In the Jewish tradition, God is said to be close to us in these 10 days when we ask to be written in the book of life. At this moment, we reflect most deeply on our lives. What have I achieved? What did I do wrong? How can I put it right? What am I here to do?
There is a golden thread magically woven through our October special needs issue. It’s not the words that describe myriad institutions, research advancements or advocacy for children and families with special needs. The magic is the humans: their hearts, vision and action. Forget whether you believe in any superior powers; there are countless examples of people who have God-like behaviors. Devoted parents who navigate challenges beyond your imagination; strangers whose life purpose translates into extraordinary efforts to improve the lives of others. Read about all these people who embody the best spirit of our human condition and you will be uplifted.
Seattle Children’s PlayGarden, once a vision of speech pathologist Liz Bullard, gives access to the glorious outdoors to families far and wide, providing therapeutic and adventurous outdoor play for all. Two years ago, Suzanne Gwynn founded Ladybug House. Each of us can help her realize her vision of a freestanding palliative care home for children in Seattle, offering respite and renewal to families in need.
If you are a parent of children with special needs, you undoubtedly experience the highest levels of stress. Each of us tends to put our children’s needs before our own. We are a community of parents that needs to support each other in finding the ways to have compassion for ourselves first. Honor and accept your humanness. Dr. Kristin Neff, an expert on self-compassion, shares wise words: “Things will not always go the way you want them to. You will encounter frustrations and no doubt losses will occur. We all will make mistakes and bump up against our own limitations. But, this is the human condition, a reality shared by all of us.

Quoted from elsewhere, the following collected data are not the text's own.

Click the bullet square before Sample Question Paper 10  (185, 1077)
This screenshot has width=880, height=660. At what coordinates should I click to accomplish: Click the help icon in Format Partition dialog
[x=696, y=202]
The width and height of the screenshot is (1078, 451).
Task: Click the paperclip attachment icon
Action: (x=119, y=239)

The more we open our hearts to this reality instead of constantly fighting against it, the more we will be able to feel compassion for ourselves and all of our fellow humans in the experience of life.”
Parents, caregivers, siblings, social workers, gardeners and therapists show love that engages with the world, trying — one act at a time, one day at a time, one life at a time — to make life a little less cruel, a little more human and humane.